Eine wesentliche Schlüssel­komponente für eine solche Mission ist eine frei durch das Eis steuer- und navigierbare Einschmelzsonde, die vor sich in das Eis „sehen“ kann und ihre Position darin genau kennt. Mit dem durch das Raumfahrtmanagement des Deutschen Zentrums für Luft- und Raumfahrt (DLR) initiierten und geförderten Verbundvorhaben „EnEx – Enceladus Explorer“ wurde in den vergangenen drei Jahren ein wichtiger Schritt zur Entwicklung einer solchen Sonde getan. Bei EnEx arbeiten Ingenieure und Wissenschaftler sechs deutscher Hochschulen (FH Aachen, RWTH Aachen, TU Braunschweig, Universität Bremen, Universität der Bundeswehr München, Bergische Universität Wuppertal) eng zusammen, um Schlüssel­technologien für das navigierbare Schmelzen im Eis zu entwickeln und sie in einem dem Enceladus-Szenario möglichst ähnlichen Feldversuch auf der Erde zu erproben. Zu den entwickelten Technologien zählen unter anderem ein autonomes (bzw. im ersten Entwicklungs­schritt noch halbautonomes) und robustes Navigations- und Detektionssystem sowie ein Dekontaminierungs- und Proben­entnahme­system. Diese wurden speziell für den Einbau in eine an der FH Aachen entwickelte Einschmelzsonde, genannt EnEx-IceMole, konzipiert. Bernd Dachwald, Professor für Raumfahrttechnik an der FH Aachen, der mit seinem Team seit Jahren an gesteuerten Einschmelzsonden forscht, übernahm die Führung des EnEx-Verbunds.
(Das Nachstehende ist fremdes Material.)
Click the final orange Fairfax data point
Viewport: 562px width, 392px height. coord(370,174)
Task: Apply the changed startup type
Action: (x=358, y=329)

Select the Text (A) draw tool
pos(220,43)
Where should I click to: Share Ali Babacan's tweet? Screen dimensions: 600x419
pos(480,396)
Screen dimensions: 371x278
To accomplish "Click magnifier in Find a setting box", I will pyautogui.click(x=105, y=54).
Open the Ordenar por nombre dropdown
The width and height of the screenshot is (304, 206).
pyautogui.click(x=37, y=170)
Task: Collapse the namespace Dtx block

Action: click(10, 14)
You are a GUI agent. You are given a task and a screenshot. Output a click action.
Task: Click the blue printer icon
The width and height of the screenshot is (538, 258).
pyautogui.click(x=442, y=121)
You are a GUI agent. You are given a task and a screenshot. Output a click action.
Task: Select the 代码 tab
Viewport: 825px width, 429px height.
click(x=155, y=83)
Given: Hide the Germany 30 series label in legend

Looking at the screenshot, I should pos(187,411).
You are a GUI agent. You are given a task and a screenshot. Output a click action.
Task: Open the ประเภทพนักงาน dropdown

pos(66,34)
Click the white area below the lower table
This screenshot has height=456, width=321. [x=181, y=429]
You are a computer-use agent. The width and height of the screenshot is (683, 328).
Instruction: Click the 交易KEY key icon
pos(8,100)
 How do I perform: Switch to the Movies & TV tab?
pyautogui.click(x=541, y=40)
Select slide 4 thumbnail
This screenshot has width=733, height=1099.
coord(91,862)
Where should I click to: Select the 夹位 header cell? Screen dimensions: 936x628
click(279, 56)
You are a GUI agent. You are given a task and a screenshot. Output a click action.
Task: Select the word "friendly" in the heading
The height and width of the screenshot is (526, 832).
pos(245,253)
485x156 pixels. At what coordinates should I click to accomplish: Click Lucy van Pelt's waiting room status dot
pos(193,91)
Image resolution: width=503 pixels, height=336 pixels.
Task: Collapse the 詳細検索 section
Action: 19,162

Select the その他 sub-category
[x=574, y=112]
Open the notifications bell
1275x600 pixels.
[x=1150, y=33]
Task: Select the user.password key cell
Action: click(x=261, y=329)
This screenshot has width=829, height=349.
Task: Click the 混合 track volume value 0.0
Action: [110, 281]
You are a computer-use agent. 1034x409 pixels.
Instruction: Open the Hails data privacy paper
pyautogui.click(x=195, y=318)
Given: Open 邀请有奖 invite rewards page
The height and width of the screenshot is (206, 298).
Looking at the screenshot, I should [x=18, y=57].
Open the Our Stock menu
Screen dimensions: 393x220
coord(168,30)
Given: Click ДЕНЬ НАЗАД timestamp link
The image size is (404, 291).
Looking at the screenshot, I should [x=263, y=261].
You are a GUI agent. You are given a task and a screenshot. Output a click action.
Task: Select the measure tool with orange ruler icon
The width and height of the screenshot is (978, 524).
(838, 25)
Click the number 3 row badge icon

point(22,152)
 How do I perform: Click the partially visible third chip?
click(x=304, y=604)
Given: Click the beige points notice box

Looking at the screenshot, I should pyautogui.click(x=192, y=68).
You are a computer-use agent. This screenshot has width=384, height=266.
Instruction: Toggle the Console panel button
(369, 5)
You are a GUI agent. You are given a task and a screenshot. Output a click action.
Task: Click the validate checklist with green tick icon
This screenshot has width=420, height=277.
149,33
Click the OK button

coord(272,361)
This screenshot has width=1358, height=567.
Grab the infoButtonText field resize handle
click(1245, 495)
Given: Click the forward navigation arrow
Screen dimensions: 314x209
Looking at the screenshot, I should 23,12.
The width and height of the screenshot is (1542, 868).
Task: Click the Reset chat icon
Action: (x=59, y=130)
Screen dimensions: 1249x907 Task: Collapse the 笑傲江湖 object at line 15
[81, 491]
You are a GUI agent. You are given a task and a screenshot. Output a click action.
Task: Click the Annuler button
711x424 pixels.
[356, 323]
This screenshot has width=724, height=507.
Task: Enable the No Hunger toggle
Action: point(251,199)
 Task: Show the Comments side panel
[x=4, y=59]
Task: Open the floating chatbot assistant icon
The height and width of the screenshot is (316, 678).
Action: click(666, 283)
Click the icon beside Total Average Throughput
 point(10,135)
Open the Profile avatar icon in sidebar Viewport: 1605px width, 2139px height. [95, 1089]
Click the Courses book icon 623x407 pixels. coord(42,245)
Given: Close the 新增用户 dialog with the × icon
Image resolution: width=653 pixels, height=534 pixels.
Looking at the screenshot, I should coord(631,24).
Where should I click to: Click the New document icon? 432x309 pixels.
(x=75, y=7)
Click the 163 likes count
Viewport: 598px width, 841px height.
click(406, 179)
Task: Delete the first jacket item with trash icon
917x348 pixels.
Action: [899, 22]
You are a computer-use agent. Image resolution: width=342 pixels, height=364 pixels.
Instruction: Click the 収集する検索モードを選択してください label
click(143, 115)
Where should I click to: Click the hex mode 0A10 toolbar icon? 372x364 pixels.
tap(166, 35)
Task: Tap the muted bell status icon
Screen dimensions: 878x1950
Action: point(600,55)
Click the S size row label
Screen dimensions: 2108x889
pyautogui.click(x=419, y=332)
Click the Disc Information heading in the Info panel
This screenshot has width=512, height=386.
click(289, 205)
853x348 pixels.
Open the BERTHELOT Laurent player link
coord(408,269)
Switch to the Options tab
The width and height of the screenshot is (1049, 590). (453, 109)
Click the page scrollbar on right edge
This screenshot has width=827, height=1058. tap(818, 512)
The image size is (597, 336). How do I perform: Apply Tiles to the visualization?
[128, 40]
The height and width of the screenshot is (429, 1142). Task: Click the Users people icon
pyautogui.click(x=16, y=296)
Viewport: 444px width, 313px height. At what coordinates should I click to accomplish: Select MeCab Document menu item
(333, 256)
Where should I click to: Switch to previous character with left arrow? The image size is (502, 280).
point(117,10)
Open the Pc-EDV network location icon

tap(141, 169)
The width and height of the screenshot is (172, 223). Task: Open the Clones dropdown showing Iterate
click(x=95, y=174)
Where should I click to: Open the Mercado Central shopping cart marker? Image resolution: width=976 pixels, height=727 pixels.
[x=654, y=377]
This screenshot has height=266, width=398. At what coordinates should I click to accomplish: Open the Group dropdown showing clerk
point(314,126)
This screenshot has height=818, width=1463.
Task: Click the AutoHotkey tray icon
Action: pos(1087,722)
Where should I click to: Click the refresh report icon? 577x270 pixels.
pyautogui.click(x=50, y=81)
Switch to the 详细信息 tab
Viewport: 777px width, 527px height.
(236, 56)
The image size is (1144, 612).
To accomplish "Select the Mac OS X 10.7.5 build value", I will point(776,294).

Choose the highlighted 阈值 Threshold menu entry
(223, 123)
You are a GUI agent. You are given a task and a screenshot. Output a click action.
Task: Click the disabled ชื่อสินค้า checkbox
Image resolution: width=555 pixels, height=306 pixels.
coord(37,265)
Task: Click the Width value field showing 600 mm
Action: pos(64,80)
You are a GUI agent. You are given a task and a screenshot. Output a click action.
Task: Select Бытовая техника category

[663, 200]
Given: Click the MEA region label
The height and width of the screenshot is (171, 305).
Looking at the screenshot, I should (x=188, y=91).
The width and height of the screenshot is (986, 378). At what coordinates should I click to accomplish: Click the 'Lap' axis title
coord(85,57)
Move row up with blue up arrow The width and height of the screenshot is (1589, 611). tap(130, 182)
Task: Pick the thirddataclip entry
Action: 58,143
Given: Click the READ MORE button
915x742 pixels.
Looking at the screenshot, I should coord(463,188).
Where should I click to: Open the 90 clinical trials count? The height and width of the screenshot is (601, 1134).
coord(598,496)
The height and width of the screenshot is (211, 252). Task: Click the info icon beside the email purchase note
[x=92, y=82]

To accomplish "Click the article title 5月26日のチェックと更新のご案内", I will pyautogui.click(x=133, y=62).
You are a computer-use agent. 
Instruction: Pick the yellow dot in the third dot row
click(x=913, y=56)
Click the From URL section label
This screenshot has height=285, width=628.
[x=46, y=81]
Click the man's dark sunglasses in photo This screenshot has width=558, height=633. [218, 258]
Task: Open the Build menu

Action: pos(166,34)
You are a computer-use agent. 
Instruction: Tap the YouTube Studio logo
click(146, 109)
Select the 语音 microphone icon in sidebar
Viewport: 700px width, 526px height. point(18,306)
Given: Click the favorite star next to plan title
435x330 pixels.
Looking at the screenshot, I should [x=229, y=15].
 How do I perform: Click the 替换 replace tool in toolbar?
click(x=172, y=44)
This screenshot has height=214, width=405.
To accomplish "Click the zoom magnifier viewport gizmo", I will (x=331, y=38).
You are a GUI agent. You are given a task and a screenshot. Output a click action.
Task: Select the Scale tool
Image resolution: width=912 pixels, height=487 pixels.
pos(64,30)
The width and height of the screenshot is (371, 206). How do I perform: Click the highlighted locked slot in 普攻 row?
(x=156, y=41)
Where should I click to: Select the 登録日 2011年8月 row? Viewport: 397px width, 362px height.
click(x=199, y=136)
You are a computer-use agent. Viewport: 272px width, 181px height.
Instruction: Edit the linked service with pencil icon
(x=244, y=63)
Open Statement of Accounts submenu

Im November und Dezember 2014 wurde gemeinsam mit amerikanischen Wissenschaftlern ein fünfwöchiger Feldversuch in der Antarktis durchgeführt. Deren Projekt MIDGE (Minimally Invasive Direct Glacial Exploration) wird parallel von der US-amerikanischen National Science Foundation gefördert. Ziel der Zusammenarbeit zwischen EnEx- und MIDGE-Forschern war es, mit einem minimal-invasiven Verfahren erstmalig eine unkontaminierte subglaziale Wasserprobe, also eine nicht mit mitgebrachten Mikro­organismen verunreinigte sich unter dem Eis befindliche Wasserprobe, aus den Blood Falls (Blutfällen) in der Antarktis zu entnehmen. Dies ist dem internationalen Team nun während der letzten Tage Ihres Aufenthalts in der Antarktis gelungen. In einer Tiefe von 16 Metern unter der Eis­oberfläche konnten sie subglaziales Wasser finden und mit dem IceMole kontaminations­frei eine Probe entnehmen. Die amerikanischen Kollegen analysieren nun die Wasserprobe, die vermutlich über eine Million Jahre von der Außenwelt abgeschlossen war, hinsichtlich enthaltener Mikro­organismen. Im Raum steht die Frage, wie Leben in solch extremen Bedingungen überhaupt möglich ist.

Eine der größten Herausforderungen für die Entnahme der Probe lag in der Einstufung der Feldtest­region als international besonders geschütztes Gebiet (ASPA, Antarctic Specially Protected Area). Jeglicher Aufenthalt ist hier mit sehr strengen Auflagen verbunden und macht eine gewissenhafte Sterilisierung der Sonde erforderlich. Natürlich wäre gerade dieser Aspekt auch für den extra­terrestrischen Einsatz auf Enceladus unbedingt notwendig, um den Eismond nicht mit irdischen Mikroorganismen zu verseuchen. Deshalb erarbeitete Ilya Digel vom Institut für Bioengineering für den EnEx-IceMole eine auf den geltenden Raumfahrtstandards basierende Dekontaminations­strategie. Das zur Umsetzung der Strategie erforderliche sondeninterne System für das Flüssigkeitsmanagement (Wasserprobe, Schmelzwasser, Dekonaminations­flüssigkeit) wurde im Raumfahrtlabor von Clemens Espe entwickelt.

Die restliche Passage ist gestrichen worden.